My excuse is I was seventeen at the time... Back then, I was afraid of both
hard graft and human interface guidelines.

[https://mattryder.files.wordpress.com/2010/04/capture.png](https://mattryder.files.wordpress.com/2010/04/capture.png)

------
dudeinhawaii
There's a correlation but I don't think it's the one drawn from the article
(programming language). I think that you have to consider the background of
the person who would typically opt for these languages to start a new
business/project. This might inform you of their thinking and perhaps a
language like Java, where the developer is likely an Enterprise developer,
leads to more brittle thought and execution. "Move fast and break" vs
"thoughtful OOP and architecture" \-- It's possible to do that in both
languages but you'd rarely encounter a "move fast" Java developer while you'd
probably quickly encounter "move fast" Ruby developers.

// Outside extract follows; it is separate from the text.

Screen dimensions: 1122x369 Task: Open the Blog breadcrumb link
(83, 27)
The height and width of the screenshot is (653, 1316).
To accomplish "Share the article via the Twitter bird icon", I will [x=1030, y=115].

That's perhaps down to experience having the effect of hardening oneself.
You've made the mistakes, you don't want to make them again, so you create
solutions that are more robust and by definition "better code" and "better
designed". Unfortunately, this can cause you take longer to get to market and
if you do have to pivot, can be a harder effort pivoting off of a larger,
purpose-built codebase.

------
hardwaregeek
Reddit was Lisp for a rather short time before being rewritten in Python.
Isn't the story that HN was written in Arc as a response to Reddit's Python
rewrite?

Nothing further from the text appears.